Grappling with what to do about the bears, the Graftonites also wrestled with the arguments of certain libertarians who questioned whether they should do anything at all—especially since several of the town residents had taken to feeding the bears, more or less just because they could. One woman, who prudently chose to remain anonymous save for the sobriquet “Doughnut Lady,” revealed to Hongoltz-Hetling that she had taken to welcoming bears on her property for regular feasts of grain topped with sugared doughnuts. If those same bears showed up on someone else’s lawn expecting similar treatment, that wasn’t her problem. The bears, for their part, were left to navigate the mixed messages sent by humans who alternately threw firecrackers and pastries at them. Such are the paradoxes of Freedom. Some people just “don’t get the responsibility side of being libertarians,” Rosalie Babiarz tells Hongoltz-Hetling, which is certainly one way of framing the problem.

- SOURCE DATA:
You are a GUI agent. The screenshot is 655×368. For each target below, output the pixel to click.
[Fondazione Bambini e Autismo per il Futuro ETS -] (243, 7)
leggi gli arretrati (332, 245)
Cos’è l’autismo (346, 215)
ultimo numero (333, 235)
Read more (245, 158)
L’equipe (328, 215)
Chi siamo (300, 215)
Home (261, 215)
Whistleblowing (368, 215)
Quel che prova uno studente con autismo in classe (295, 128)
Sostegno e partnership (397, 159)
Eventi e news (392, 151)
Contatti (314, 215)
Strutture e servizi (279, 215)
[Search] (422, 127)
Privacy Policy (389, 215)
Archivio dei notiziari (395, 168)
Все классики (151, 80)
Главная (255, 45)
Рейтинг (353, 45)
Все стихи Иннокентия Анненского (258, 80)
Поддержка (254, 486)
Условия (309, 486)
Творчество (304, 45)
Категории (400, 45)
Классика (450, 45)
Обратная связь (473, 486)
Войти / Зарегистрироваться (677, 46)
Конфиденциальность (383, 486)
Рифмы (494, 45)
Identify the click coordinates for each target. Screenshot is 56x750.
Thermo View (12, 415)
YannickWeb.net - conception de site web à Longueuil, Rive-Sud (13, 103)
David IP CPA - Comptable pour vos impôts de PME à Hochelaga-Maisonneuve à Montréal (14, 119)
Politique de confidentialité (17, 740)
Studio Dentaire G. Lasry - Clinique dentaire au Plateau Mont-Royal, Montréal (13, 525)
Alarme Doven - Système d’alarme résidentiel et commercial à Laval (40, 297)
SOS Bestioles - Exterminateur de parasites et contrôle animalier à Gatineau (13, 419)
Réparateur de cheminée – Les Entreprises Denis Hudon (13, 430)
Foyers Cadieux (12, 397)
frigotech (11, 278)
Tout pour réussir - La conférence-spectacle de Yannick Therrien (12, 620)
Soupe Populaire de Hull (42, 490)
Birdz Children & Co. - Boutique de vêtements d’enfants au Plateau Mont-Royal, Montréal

- REQUESTS:
1. Reproduce the passage about the Grafton bears and the libertarians word for word.
2. Render the records from the line containing "SOS Bestioles - Exterminateur" down to the line containing "Tout pour réussir", both included, as a Markdown table with the columns Row and Entry. Number each line and skip blank lines.

- OUTPUTS:
1.
Grappling with what to do about the bears, the Graftonites also wrestled with the arguments of certain libertarians who questioned whether they should do anything at all—especially since several of the town residents had taken to feeding the bears, more or less just because they could. One woman, who prudently chose to remain anonymous save for the sobriquet “Doughnut Lady,” revealed to Hongoltz-Hetling that she had taken to welcoming bears on her property for regular feasts of grain topped with sugared doughnuts. If those same bears showed up on someone else’s lawn expecting similar treatment, that wasn’t her problem. The bears, for their part, were left to navigate the mixed messages sent by humans who alternately threw firecrackers and pastries at them. Such are the paradoxes of Freedom. Some people just “don’t get the responsibility side of being libertarians,” Rosalie Babiarz tells Hongoltz-Hetling, which is certainly one way of framing the problem.

2.
| Row | Entry |
|---|---|
| 1 | SOS Bestioles - Exterminateur de parasites et contrôle animalier à Gatineau (13, 419) |
| 2 | Réparateur de cheminée – Les Entreprises Denis Hudon (13, 430) |
| 3 | Foyers Cadieux (12, 397) |
| 4 | frigotech (11, 278) |
| 5 | Tout pour réussir - La conférence-spectacle de Yannick Therrien (12, 620) |